核酶是一类重要的具有催化功能的非编码RNA分子。对核酶的研究有助于发现新的非编码RNA分子、探索非编码RNA分子新的功能。小的自身剪切类核酶（50到150个碱基）发现于30多年前，至今仅发现九类，每类核酶均具有不同的结构和独特的催化中心。其中最近同时被热点报道的三类新型核酶twister-sister，pistol和hachet由于缺少全面的三维结构信息而无法作进一步的研究和探讨。仅含有四类核苷酸碱基的RNA分子是如何折叠形成不同的三维结构？如何促进酶切反应的进行？哪些核苷酸碱基起着关键作用？有没有Mg2+或其他小分子参与到反应中？ 这些核酶具有什么样的生物功能，又具有哪些应用前景？它们在生命的起源和进化中有什么作用？本项目中申请人将通过x-射线晶体学的方法以及相关的功能实验研究几类新型核酶的结构与催化机制；在此基础上，还将对其生物功能、潜在的应用前景以及它们在起源和进化上的作用进行探讨。

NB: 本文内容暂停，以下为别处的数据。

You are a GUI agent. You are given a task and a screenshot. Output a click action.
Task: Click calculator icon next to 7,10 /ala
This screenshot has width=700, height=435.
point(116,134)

Ribozymes are non-coding RNA molecules, which can specifically catalyze the chemical or bio-chemical reactions. Studies of the structural and catalytic mechanism of these ribozymes will help to discover new non-coding RNA molecules and new function of non-coding RNA molecules. Small self-cleaving ribozymes were discovered more than 30 years ago, only nine families were discovered until now. Each family has its distinct structure and unique catalytic center. Three new small genome self-cleaving ribozymes including twister-sister, pistol and hachet were identified recently at the same time and reported as a hotspot in ribozyme field. But the research on the catalytic mechanism was hindered by the lack of their structural information. So how does the RNA molecules containing only 4 nucleotides fold into the stable three-dimension structure? How does the structure catalyze the cleavage reaction? Which nucleotides play the key roles in cleavage reaction? Is there any Mg2+ or small molecule involved in the reaction? And what’s the potential application of the new ribozymes? What’s the relationship of these ribozymes in the origin and evolution of biological world? What are their important biological functions and the potential application? To answer these questions, we will launch a comprehensive study of the structure and catalytic mechanism of these ribozymes using x-ray crystallography method and the related functional study methods.